* **Stored data**:
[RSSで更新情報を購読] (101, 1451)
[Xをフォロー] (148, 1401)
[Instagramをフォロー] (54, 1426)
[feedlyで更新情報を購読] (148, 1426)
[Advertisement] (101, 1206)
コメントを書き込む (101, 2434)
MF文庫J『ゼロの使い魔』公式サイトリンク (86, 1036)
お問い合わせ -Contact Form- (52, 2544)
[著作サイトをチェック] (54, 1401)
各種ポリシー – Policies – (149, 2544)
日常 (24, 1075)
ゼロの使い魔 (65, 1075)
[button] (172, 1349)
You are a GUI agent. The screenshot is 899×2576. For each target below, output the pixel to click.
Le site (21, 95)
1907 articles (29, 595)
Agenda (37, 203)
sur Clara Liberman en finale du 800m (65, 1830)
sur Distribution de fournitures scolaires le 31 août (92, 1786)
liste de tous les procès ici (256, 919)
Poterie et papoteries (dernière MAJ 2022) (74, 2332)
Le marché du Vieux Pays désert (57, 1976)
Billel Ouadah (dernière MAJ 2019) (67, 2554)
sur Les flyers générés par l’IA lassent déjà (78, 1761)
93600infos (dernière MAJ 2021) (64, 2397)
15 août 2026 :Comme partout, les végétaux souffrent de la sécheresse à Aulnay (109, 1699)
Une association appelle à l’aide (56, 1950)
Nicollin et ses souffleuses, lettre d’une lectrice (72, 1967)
...
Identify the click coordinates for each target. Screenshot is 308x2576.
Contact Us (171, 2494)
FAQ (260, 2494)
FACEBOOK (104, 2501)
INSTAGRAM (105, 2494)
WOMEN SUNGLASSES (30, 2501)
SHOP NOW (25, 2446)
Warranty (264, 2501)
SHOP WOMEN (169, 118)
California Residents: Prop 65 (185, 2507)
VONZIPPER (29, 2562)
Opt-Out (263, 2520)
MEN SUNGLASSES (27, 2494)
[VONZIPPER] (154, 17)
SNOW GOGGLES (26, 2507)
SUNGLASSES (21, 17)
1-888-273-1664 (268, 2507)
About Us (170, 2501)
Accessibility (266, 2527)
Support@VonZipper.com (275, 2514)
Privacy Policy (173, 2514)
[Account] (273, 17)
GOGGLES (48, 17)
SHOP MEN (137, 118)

* **Work request**:
Copy out every line from the records that has the word "click".

* **Response area**:
You are a GUI agent. The screenshot is 899×2576. For each target below, output the pixel to click.
Identify the click coordinates for each target. Screenshot is 308x2576.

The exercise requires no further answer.